Dice
el presidente nacional del PRI, Pedro Joaquín Coldwell, que las
presidencias panistas han sido una pesadilla que está por terminar
con el retorno de su partido al poder federal. En realidad, la
pesadilla viene de mucho antes. Desde 1988, al menos, cuando el PRI
gobernante perdió las elecciones, impuso a Carlos Salinas en Los
Pinos y dieron inicio, de manera abierta y descarada, la
transferencia de la propiedad nacional a manos privadas, el proceso
de reducción del Estado a una horda de efectivos armados, la entrega
de instituciones y territorios a la delincuencia organizada, el
abandono de las obligaciones constitucionales del poder público
hacia la población y la claudicación de la soberanía. En esa
administración y en las siguientes, los genios de la política
económica oficial –con el PRI o con el PAN son los mismos–
adaptaron el país a las necesidades de los capitales transnacionales
y lo volvieron una inmensa maquiladora y después una gran fábrica
de mano de obra exportable. Hoy es ya un jugoso mercado de bienes y
servicios para las industrias de la destrucción: armas, drogas,
consultorías de seguridad y enormes lavadoras de dinero.

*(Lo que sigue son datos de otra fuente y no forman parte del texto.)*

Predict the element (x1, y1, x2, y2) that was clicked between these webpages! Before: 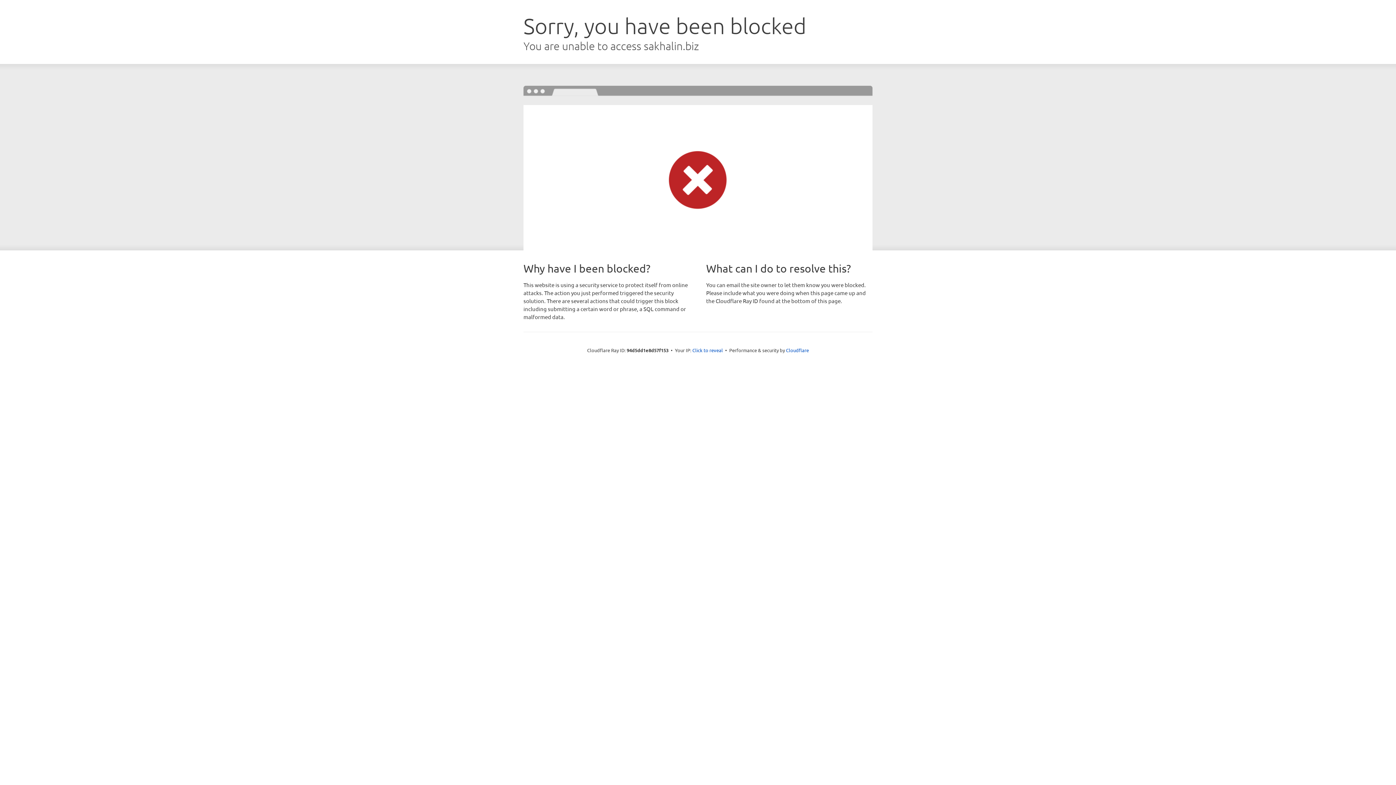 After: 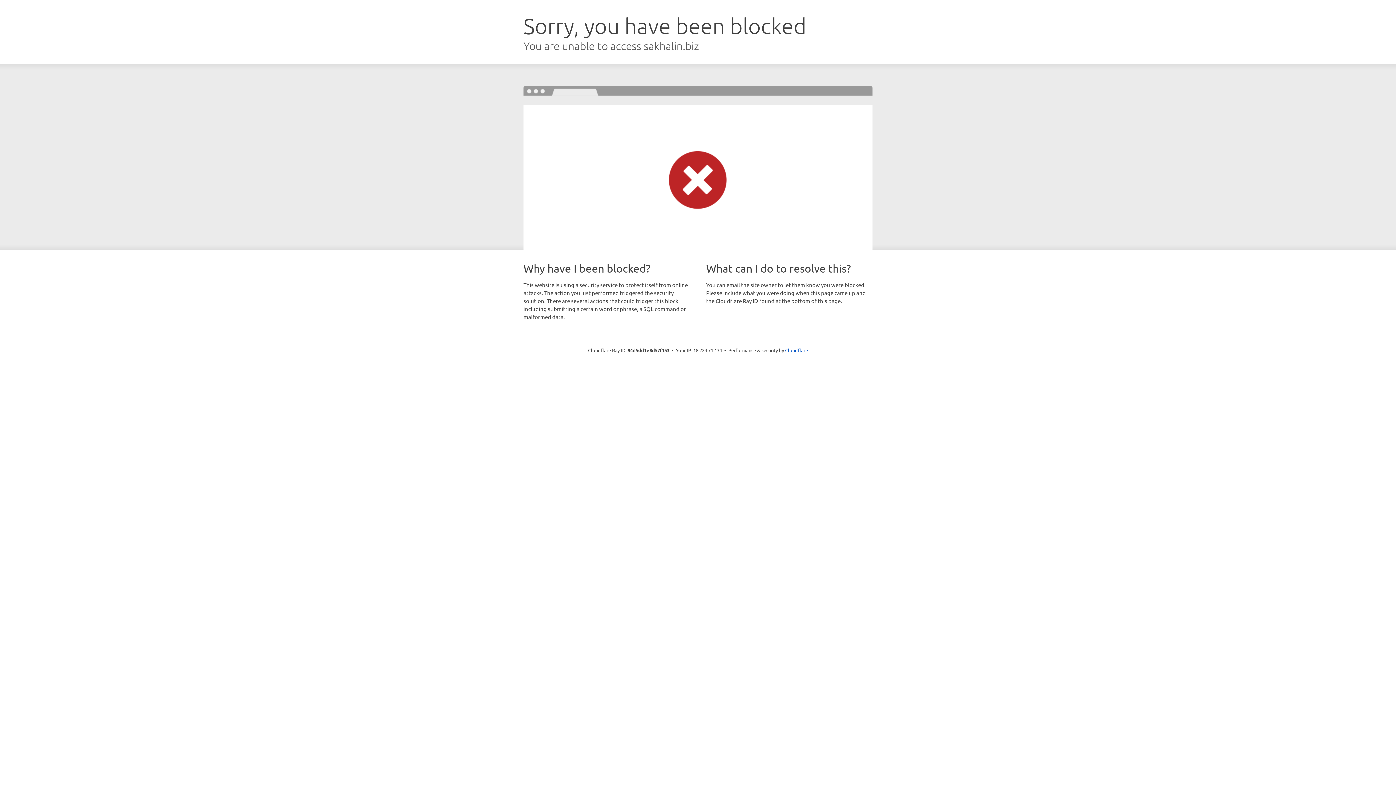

Durante el segundo semestre de 2000 la
pesadilla se disfrazó de sueño idílico, y una buena parte de la
población –la mayoría– vivió esos meses y los siguientes con
la idea de que la pesadilla del autoritarismo, la corrupción y la
inoperancia gubernamental habían terminado: no habría más masacres
de ciudadanos ordenadas desde el poder, no más desvíos
multimillonarios de recursos, no más crisis inducidas por la
estupidez, la arrogancia y la ambición de los gobernantes. Pero, en
realidad, del gobierno de Ernesto Zedillo al de Vicente Fox la
pesadilla se profundizó y se hizo más oscura y asfixiante. No hubo
ruptura de la cadena de impunidad y complicidad que recorre los
sexenios, la corrupción se hizo más escandalosa y el uso faccioso y
patrimonialista del poder culminó con el fraude electoral de 2006,
convalidado por los priístas.
Con el Revolucionario Institucional y
con Acción Nacional, la pesadilla nacional tiene tres rasgos
principales: la privatización insaciable de la propiedad pública
–que se traduce en concentración obscena de la riqueza y en
multiplicación de la pobreza–, la continua y creciente
putrefacción institucional –derivada de la corrupción de los
gobernantes– y el autoritarismo legalista que para hacer de veras
perfecta a la dictadura perfecta recurrió a una maniobra muy
ingeniosa: incluir al PAN. Hoy en día, basta con ver la manera en
que el calderonato emplea recursos públicos para inducir votaciones,
tuerce las leyes para perseguir a opositores políticos por delitos
comunes inexistentes o improbables, se pasa las recomendaciones del
Legislativo por el arco del triunfo y desgobierna en la manera
precisa que le da la gana, presume cifras imaginarias y distribuye a
discreción contratos y negocios entre sus allegados, para caer en la
cuenta de que, si el PRI se encuentra fuera de Los Pinos, el priísmo
continúa ejerciendo el poder. Ante los saldos de pérdida del Estado
laico y del bienestar social, ante el avance de la privatización de
todo lo imaginable, con vista en la arbitrariedad como estilo de
gobierno, a partir del sometimiento a Washington, es razonable
afirmar que el panismo es la fase superior del salinismo. Entre uno y
otro, el eje articulador se llama Elba Esther Gordillo.
Y ahora, el priísmo quiere volver a
ejercer la presidencia de manera directa, por conducto de un muñeco
(des)inflable con credencial tricolor. Su mal sueño de facción es
vivir al margen del presupuesto federal y pretende ponerle término.
Pero para el resto del país –es decir, para la gran mayoría–,
esa perspectiva sería el comienzo de un nuevo capítulo de la
pesadilla que padece desde hace muchos años.